Hexachlorobenzene alters thyroid morphology and induces TGF-beta 1 expression and apoptosis

LAURA ALVAREZ; FLORENCIA CHIAPPINI; RODOLFO KOLLIKER FRERS; ANDREA RANDI.; DIANA KLEIMAN DE PISAREV

Montreal

Congreso; XI International Congress of Toxicology, ICTXI; 2007

ICTXI

Hexaclorobenzene (HCB) is a very persistant pollutant. Exposure of laboratory animals to HCB induces liver microsomes enzymes, liver and thyroid carcinogenesis and alters thyroid hormone homeostasis. Certain microsomal enzyme inducers lead thyroid-follicular cell hiperplasia, and ultimately thyroid tumors.

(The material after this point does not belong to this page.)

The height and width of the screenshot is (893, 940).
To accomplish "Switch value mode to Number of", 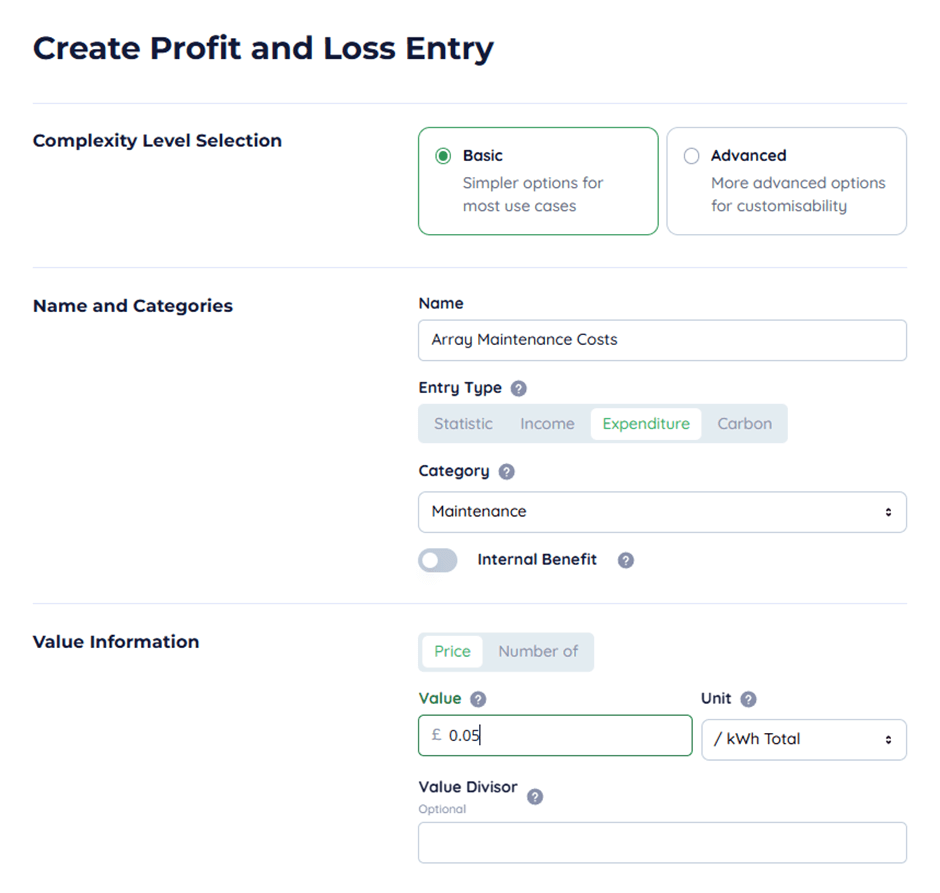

Transforming Growth factor beta-1 (TGF-beta1) has a crucial role in thyroid homeostasis. To study the effect of HCB on thyroid tissue morphology, and parameters of thyroid growth, female Wistar rats were treated with HCB (0.5, 5, 50 and 500 mg/Kg BW) of 30 days. HCB increased follicle colid area, but did not increase total number of follicular cells, or the number of proliferating cells evaluated by 5´Br-deoxyuridine incorporation. Percentage of apoptotic nuclei evaluated by terminal deoxi-UTP nick-end labeling increased significantly 600, 660, 305 y 280 % in HCB (0.5, 5, 50 and 500) respectively. TGF-beta1 expression (RT-PCR) increased (39 and 32 %, p<0.05) in HCB (50 and 500) respectively. Mitochondrial apoptotic Bax protein level evaluated by Westernblot, increased (181, 300, 268 and 525 %, p<0.05), and antiapoptotic Bcl-2 increased (27, 130, 209 and 118 %, p<0.05) in HCB (0.5, 5, 50 and 500) respectively. To our knowledge this is the first indication that HCB alters TGF-beta 1 expression and induces apoptosis in the thyroid, involving the mitochondrial via These observations may be relevant to the early molecular events involved in the control of thyroid gland mass by HCB.